■ Directions for this task: List every line in the entries below that contains the string "Events". Case matters.

■ Record excerpts:
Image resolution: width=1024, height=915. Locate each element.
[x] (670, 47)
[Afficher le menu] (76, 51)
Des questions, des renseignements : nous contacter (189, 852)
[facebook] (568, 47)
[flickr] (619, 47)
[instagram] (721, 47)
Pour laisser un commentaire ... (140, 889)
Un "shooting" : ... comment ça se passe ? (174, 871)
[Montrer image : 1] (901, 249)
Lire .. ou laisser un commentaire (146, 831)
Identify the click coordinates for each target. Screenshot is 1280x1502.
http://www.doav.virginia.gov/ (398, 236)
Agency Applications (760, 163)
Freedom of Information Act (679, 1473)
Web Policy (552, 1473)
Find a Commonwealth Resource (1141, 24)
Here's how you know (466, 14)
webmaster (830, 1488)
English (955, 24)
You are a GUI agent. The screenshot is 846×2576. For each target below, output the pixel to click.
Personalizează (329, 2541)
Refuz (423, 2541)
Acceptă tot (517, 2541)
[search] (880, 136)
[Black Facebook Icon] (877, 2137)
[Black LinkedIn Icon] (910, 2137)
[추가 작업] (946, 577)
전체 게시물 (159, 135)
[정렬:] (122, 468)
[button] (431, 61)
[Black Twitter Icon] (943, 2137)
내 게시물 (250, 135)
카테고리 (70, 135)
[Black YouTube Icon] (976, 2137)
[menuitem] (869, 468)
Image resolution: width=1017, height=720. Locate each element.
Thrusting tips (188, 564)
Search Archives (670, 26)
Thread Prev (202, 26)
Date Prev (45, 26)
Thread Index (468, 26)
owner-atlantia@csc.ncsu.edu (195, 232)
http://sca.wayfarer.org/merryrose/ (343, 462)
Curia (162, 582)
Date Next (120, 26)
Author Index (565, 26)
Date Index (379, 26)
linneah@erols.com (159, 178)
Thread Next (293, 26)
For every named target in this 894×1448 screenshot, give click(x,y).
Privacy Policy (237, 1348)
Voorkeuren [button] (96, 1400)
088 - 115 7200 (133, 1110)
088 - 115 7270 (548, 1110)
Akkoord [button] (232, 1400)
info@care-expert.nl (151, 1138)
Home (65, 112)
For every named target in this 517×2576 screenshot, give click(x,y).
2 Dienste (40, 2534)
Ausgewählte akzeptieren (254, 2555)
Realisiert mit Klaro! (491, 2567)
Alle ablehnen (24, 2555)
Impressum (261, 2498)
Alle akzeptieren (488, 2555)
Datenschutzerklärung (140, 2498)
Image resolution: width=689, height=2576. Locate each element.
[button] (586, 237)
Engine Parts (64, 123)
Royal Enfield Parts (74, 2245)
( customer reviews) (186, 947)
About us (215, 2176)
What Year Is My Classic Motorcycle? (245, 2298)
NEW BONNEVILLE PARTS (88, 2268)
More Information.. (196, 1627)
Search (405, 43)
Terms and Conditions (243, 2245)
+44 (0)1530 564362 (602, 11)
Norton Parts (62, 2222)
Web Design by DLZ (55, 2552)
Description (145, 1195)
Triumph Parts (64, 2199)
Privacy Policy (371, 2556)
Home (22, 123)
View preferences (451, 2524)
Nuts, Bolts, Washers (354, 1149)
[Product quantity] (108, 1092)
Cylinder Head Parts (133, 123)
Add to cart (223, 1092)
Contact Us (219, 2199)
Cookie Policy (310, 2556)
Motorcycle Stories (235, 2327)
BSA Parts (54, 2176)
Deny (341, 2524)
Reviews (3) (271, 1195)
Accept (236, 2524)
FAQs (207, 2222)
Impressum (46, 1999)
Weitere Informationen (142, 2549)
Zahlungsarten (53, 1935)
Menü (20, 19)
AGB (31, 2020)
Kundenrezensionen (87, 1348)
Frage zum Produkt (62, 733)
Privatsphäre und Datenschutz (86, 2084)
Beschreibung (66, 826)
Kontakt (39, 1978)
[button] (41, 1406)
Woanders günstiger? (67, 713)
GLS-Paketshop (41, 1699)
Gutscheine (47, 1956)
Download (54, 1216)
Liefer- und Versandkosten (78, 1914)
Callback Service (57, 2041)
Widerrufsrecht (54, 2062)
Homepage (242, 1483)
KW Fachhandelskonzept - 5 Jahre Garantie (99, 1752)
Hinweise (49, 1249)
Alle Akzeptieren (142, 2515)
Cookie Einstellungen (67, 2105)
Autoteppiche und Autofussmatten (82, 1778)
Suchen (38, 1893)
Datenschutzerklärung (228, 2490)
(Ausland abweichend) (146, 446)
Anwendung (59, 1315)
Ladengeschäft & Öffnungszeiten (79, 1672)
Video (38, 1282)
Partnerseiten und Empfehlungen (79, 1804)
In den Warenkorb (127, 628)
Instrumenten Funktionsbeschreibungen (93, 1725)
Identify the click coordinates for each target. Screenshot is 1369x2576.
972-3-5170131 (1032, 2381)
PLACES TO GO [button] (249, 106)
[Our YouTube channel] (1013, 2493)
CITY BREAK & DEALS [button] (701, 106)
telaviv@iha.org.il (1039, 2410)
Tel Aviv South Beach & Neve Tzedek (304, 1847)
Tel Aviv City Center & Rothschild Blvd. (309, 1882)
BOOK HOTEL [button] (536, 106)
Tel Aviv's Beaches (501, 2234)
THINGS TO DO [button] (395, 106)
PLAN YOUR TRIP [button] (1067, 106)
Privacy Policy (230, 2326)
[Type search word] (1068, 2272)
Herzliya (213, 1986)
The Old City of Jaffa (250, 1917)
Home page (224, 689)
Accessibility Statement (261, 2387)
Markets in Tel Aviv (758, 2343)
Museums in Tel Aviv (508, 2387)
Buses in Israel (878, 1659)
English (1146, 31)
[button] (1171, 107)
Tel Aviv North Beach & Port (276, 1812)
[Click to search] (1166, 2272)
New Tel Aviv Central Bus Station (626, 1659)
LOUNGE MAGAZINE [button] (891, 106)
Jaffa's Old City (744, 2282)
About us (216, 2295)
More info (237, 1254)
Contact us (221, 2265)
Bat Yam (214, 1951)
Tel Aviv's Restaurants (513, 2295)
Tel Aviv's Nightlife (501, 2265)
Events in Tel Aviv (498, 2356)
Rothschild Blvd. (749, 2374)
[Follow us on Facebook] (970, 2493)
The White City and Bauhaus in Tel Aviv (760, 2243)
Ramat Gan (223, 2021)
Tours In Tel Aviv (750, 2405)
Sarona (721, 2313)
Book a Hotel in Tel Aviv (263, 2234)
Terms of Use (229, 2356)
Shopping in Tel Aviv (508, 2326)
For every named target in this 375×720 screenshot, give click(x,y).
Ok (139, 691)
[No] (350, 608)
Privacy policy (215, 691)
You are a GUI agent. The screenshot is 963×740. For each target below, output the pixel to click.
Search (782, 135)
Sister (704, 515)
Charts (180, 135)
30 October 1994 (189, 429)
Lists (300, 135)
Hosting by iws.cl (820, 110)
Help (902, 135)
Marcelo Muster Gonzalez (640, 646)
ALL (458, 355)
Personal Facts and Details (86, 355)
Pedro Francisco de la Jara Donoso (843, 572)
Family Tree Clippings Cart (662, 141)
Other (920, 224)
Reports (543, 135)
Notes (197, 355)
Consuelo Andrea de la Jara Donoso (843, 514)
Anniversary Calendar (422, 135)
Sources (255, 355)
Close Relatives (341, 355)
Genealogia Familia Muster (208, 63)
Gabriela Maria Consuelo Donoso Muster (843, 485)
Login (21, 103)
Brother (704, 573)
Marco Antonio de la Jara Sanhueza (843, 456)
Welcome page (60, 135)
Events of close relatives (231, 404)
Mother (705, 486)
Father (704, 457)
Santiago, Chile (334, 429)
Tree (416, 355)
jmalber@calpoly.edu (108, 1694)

■ Task solution:
Events in Tel Aviv (498, 2356)
Events of close relatives (231, 404)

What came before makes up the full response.